Diaspora panafricaine appelle à des liens renforcés entre l’AES et les Caraïbes

Le mouvement panafricain Deux Heures pour Nous, Deux Heures pour Kamita (2HK) a organisé une conférence le 9 mai 2026. Afrocentricity International et plusieurs organisations de la diaspora africaine ont collaboré à cet événement. La rencontre s’est tenue à l’Université Joseph Ki-Zerbo. Le thème était la contribution du panafricanisme au rayonnement de l’Alliance des États du Sahel (AES).

Une vingtaine de panafricanistes venus de Martinique, de Guadeloupe et d’Haïti ont échangé avec des étudiants. Ces discussions ont porté sur les enjeux de l’AES. Les échanges ont été rendus possibles grâce à la collaboration avec le mouvement 2HK.

Pre Bayyinah Bello, conférencière haïtienne, a présenté Haïti comme un modèle possible pour l’AES. Elle a évoqué l’expérience historique de son pays face à l’impérialisme.

Nous les avons déjà battus. Vous devez donc comprendre que vous aussi, vous pouvez les vaincre. C’est aussi simple que cela.

Selon elle, la connaissance de l’histoire haïtienne permet à l’AES d’identifier les menaces et les stratégies utilisées contre les peuples souverains.

C’est essentiellement ce que nous avons tenté de partager ce matin : comprendre ce qu’Haïti a accompli aux XVIIe et XVIIIe siècles, identifier nos réussites comme nos erreurs afin d’en tirer des leçons.

Elle a rappelé qu’Haïti avait vaincu les armées française, britannique et américaine. À cette époque, la monnaie haïtienne avait une valeur supérieure au dollar américain. Elle a insisté sur la nécessité d’une adaptation constante dans la gestion des États.

Gouverner un pays exige une capacité constante d’adaptation. On ne peut pas définir une stratégie et s’y accrocher de manière rigide. Les réalités imposent des ajustements permanents.

Elle a évoqué les fortifications construites au XIXe siècle avec une forte implication populaire.

Pendant la guerre d’indépendance, les femmes allaient au combat avec leurs nouveau-nés attachés au dos. Toute la société participait à l’effort de résistance. Chacun avait un rôle à jouer.

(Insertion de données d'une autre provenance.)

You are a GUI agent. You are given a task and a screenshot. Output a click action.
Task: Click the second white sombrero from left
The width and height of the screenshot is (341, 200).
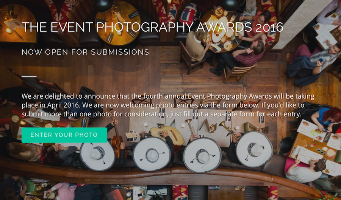pyautogui.click(x=152, y=155)
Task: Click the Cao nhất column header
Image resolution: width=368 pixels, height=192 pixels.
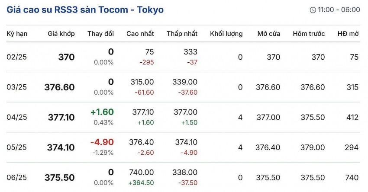Action: (x=140, y=34)
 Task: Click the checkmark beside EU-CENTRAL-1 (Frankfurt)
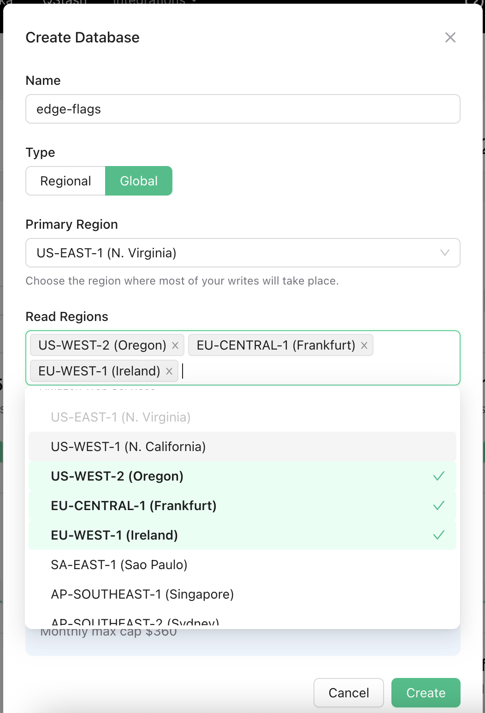pyautogui.click(x=438, y=505)
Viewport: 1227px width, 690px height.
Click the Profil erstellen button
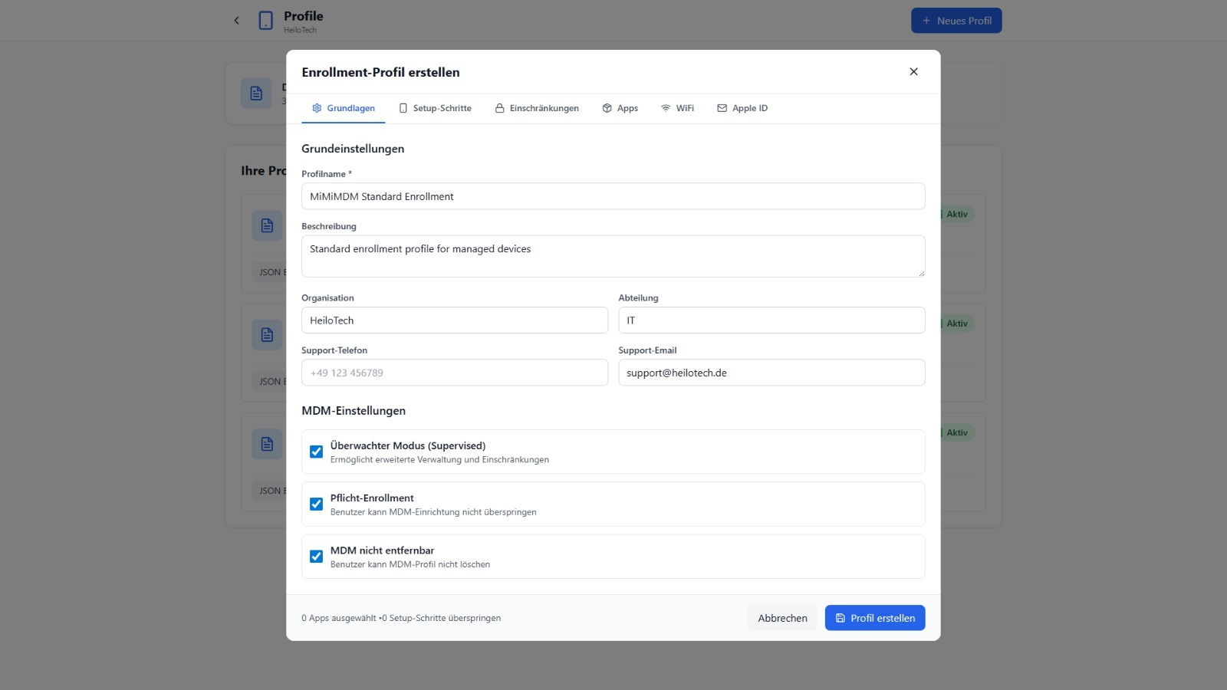(875, 618)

Elle a plaidé pour une réappropriation de l’autodéfense communautaire.

Popo Klah, écrivain et conférencier spécialiste du panafricanisme, a insisté sur la réintroduction du concept ancestral de sanankuya. Il a présenté cette parenté à plaisanterie comme un mécanisme historique de cohésion entre les peuples. Ce concept a favorisé l’unité, de l’Afrique ancienne aux sociétés afrodescendantes d’Haïti. Selon lui, une conscience historique collective est indispensable pour une réflexion géostratégique efficace. Il a évoqué le projet Seguisso, qui réunit des associations de la diaspora et du Burkina Faso.

La journée des coutumes, célébrée le 15 mai au Burkina Faso, constitue une occasion importante pour valoriser ces traditions.

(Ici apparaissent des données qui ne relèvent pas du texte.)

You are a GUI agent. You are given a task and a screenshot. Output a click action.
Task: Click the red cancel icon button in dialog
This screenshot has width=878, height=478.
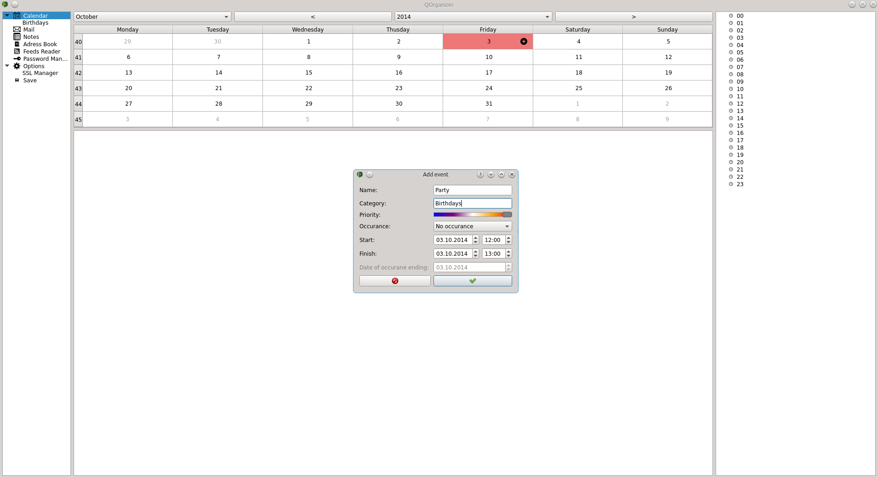pos(395,281)
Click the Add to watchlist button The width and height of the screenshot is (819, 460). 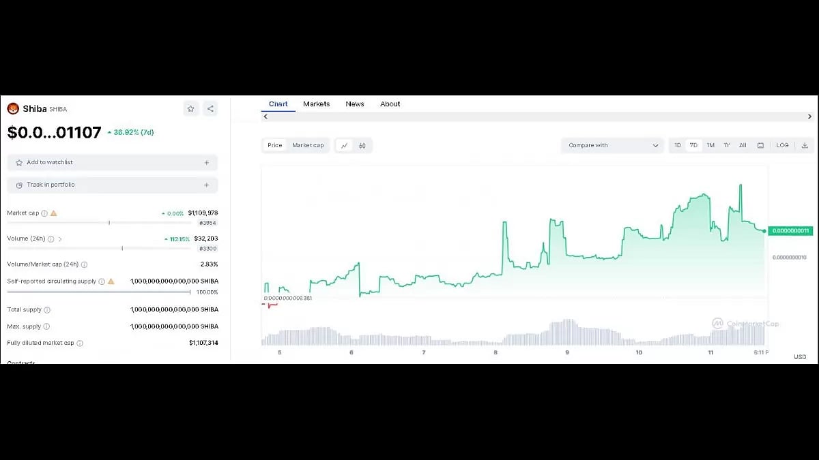point(113,163)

Il a salué les initiatives des dirigeants de l’AES.

Lianhoué Imhotep Bayala, coordonnateur national du cadre 2HK, a expliqué les objectifs de cette rencontre. Elle est née de la volonté des communautés africaines de la diaspora d’apporter leur soutien au combat souverainiste de l’AES.

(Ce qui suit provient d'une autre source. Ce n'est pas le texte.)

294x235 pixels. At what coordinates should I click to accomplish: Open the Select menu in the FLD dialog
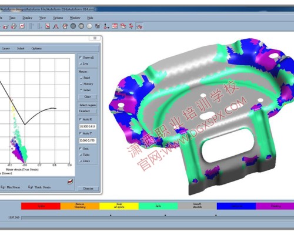point(21,48)
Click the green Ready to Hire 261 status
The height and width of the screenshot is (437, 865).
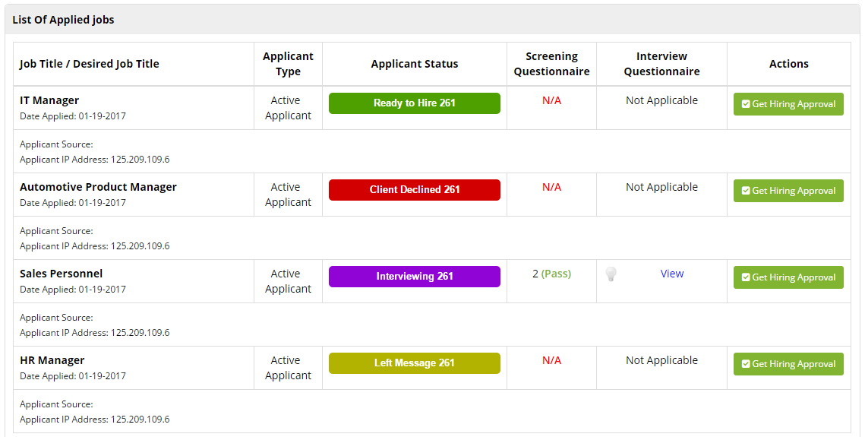[x=415, y=103]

Cette conférence est avant tout l’expression de la solidarité de nos frères et sœurs de la diaspora noire, admiratifs du courage historique du président Ibrahim Traoré, mais également des dirigeants Abdourahamane Tiani et Assimi Goïta.

Il a souligné que cette mobilisation témoigne d’un élan de solidarité internationale. Le renforcement des liens entre l’Afrique et sa diaspora passe par une diplomatie culturelle et militante. Des militants et intellectuels de la diaspora, y compris d’anciens membres des Black Panthers, ont échangé avec des étudiants et des acteurs de la société civile.

Nous voulons montrer que l’AES n’est pas seule et que, de l’autre côté de l’Atlantique, des hommes et des femmes soutiennent notre combat.

Les communications ont porté sur la souveraineté, la sécurité, l’histoire des luttes africaines et la géopolitique.